Sekarang coba kita bayangkan kalau kita dapat panggilan, tapi bukan dari KPK, atau polisi atau yang panggilan lain yang bikin serem-serem dan deg-degan seperti kejaksaan misalnya. Tapi bagaimana kalau kita dipanggil oleh ALLOH SWT. Ya, pada saatnya nanti.. percaya atau tidak, suka atau tidak kita harus memenuhi panggilan itu dan harus meninggalkan semua yang ada di dunia ini atau mati. “Tiap-tiap jiwa (yang bernyawa) akan merasakan kematian” (Ali Imran : 185). Bedanya adalah kita tidak pernah tahu kapan giliran kita harus memenuhi panggilanNya. Dan ketika giliran kita tiba, tak perduli apakah kita mau atau tidak, siap atau tidak, sedang dalam kondisi baik atau tidak.. panggilanNYA harus dipenuhi. Kematian pasti datang. Tidak seorangpun mampu melarikan diri dari kematian. Bahkan, kematian itu yang akan menemui kita, kapan dan dimanapun. “Katakanlah (wahai Muhammad) bahwa kematian yang kalian lari daripadanya, dia akan menemui kalian…” (Qs. Al-Jumu‘ah [62]: 8). Kita pun tidak dapat bersembunyi darinya: “Di mana saja kalian berada, kematian itu akan mendapatkan kalian, kendatipun kalian bersembunyi di balik benteng yang sangat tinggi lagi kukuh…” (Qs. Al-Nisâ’ [4]: 78).

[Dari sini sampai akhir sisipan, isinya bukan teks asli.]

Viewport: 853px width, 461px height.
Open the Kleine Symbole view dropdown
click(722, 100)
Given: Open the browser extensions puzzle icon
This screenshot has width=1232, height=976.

Kalau sudah jelas panggilan itu pasti datang, bagaimana dengan persiapan kita? Kalau dipanggil KPK saja seseorang bisa begitu rupa mempersiapkan diri agar bisa menjawab semua pertanyaan dengan baik. Semua bukti dan saksi akan kita usahakan agar semuanya bisa lancar dan tidak ada masalah. Ada rasa khawatir, takut, gelisah dan sebagainya. Kalau begitu bagaimana kalau dipanggil Alloh secara tiba-tiba?

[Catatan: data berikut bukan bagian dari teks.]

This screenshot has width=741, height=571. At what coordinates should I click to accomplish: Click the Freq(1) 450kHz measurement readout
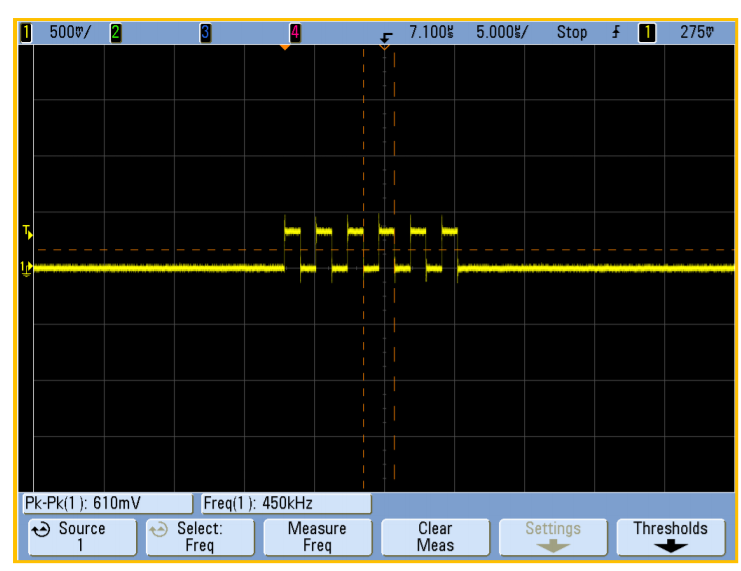click(x=284, y=502)
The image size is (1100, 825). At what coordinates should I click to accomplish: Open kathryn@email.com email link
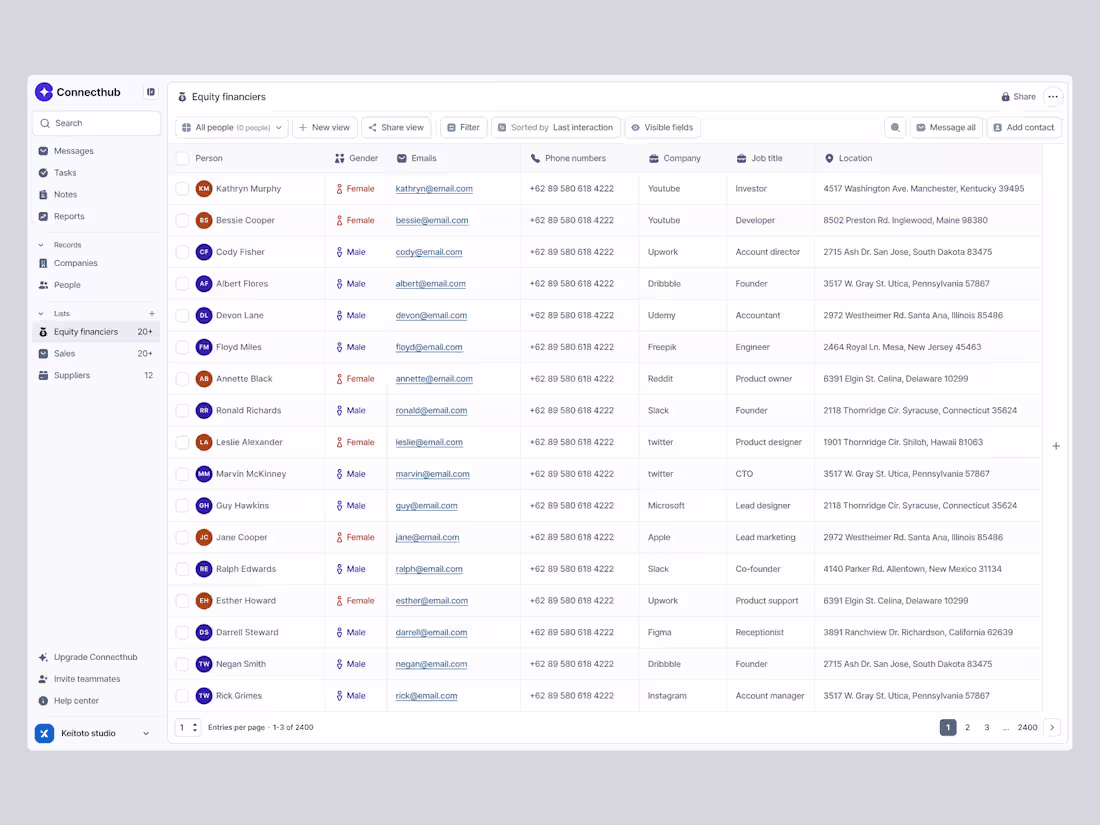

Banyak atau bahkan sebagian besar dari kita merasa tidak siap dengan panggilan itu bahkan terkadang tidak mau atau enggan menyebut atau membicarakan masalah kematian seolah kita tidak akan pernah mati. Kita tidak pernah tahu kapan panggilan itu datang. Jika kita tidak pernah tahu, maka seharusnya setiap saat kita harus menyiapkan bekal untuk persiapan jika waktunya dipanggil datang. Pertanyaannya adalah: Sudah cukupkah persiapan kita memenuhi panggilanNya tersebut? Saya juga tidak tahu apakah bekal saya sudah cukup atau belum .. atau bahkan bisa jadi masih sangat jauh dari cukup. Tapi saya kira tidak ada salahnya untuk saling mengingatkan.. mumpung panggilan itu belum datang.